Note that I haven't touched the configuration since I set it up. It's really great.
[1] - http://www.rsnapshot.org
rsync -aSH --delete --update /source/ /destination
if both file-systems are Unix/Linux.-S Sparse files remain sparse.
-H Hard links are preserved. Caveat: Big O(inodes).
Note the trailing slash on /source/ unless you want to copy to /destination/source/.
-W does not seem like a win for your local-to-local use case but may be the default:
unison is very slow compared to rsync. version at both ends must match (which means you'll likely need to compile your own unless all your machines run the same distro and version).
Don't rsync directly to the location you are running your application from. Instead, upload to a staging directory and then use a symlink to change from one version of your code to the next. Changing a symlink is an atomic operation.
We have a user called something like ~packages which has all the static code and assets in it. This users data should be read only from the users that run the actual services. Inside that user dir, we have version directories like tags/0.11.1/1, tags/0.11.1/2 and tags/0.11.2/1. These directories correspond to tags from our version control system.
Switching over to a new build just means stop service, change symlink, start. Some services don't need the stop and start part.

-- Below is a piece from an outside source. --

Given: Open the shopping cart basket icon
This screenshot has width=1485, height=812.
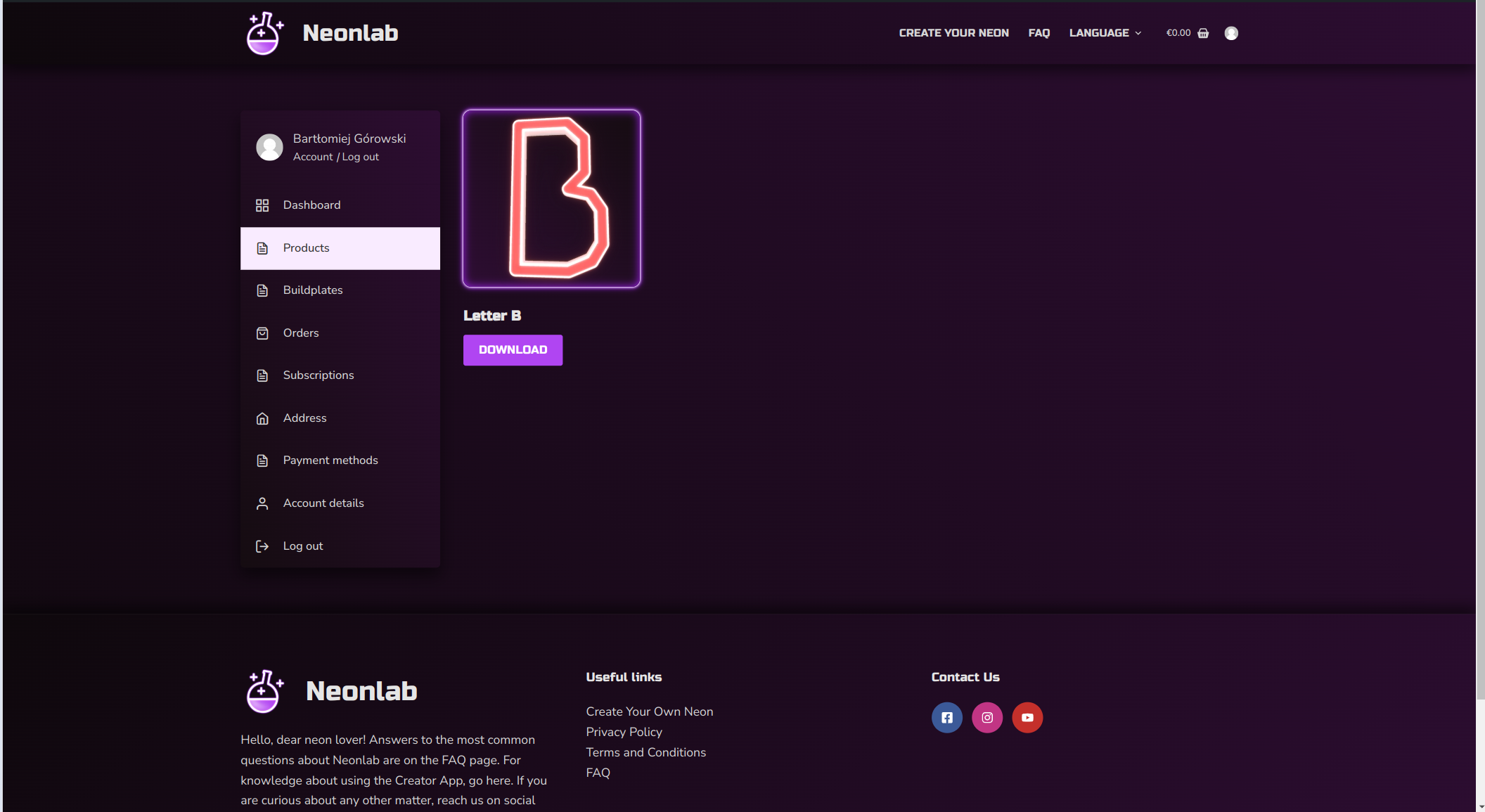Looking at the screenshot, I should (1204, 32).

You can use hard links to make this process even better. Our build system uses the "--link-dest" option to specify the last build's directory when uploading a new build. This means that files that have not changed from the last build don't consume any extra space on the disk. Since the inodes are the same, they even stay in the file system cache after the deploy.
You can have lots of past versions sitting there on the server without taking up any space. If you have a bad deploy, and need to revert to a past version, just change the symlink again.
Here are some of the neat features of Rsync you can take advantage of for deployments:
* Fault tolerance: when an error happens at any layer (network, local i/o, remote i/o, etc), Rsync will report it to you. Trapping these errors will give you better insight into the status of your deployments.
* Authentication: the Rsync daemon supports its own authentication schemes.
* Logging: report various logs about the transfer process to syslog, and collect from these logs to learn about the deployment status.
* Fine-grained file access: use a 'filter', 'exclude' or 'include' to specify what files a user can read or write, so complex sets of access can be granted for multiple accounts to use the same set of files (you can also specify specific operations that will always be blocked by the daemon)
* Proper permissions: force the permissions of files being transferred, so your clients don't fuck up and transfer them with mode 0000 perms ("My deploy succeeded, but the files won't load on the server! Wtf?")
* Pre/post hooks: you can specify a command to run before the transfer, and after, making deployment set-up and clean-up a breeze.
* Checksums on file transfers for integrity
* Preserves all kinds of file types, ownership and modes, with tons of options to deal with different kinds of local/remote/relative paths, even if you aren't the super-user (including acls/xattrs)
* Tons of options for when to delete files and when to apply the files on the remote side (before, during or after transfer, depending on your needs)
* Custom user and group mapping
Are you sure rsync doesn't already do this?
Where I've found rsync really valuable is for good ol' regular file copying ("I just need to stick this one file or directory on a server"). I've pretty much stopped using scp and replaced it with rsync. rsync is awesome because:
1) you can resume interrupted transfers
2) it's much faster than scp when sending lots of small files
3) it's actually you know, a sync tool, as opposed to just a copy tool
If you miss the little progress bar that scp gives, you can also use --progress with rsync and then it's basically a drop in replacement.
And the file can change on the server just as easily as the client. So how can it tell this without sending the complete list?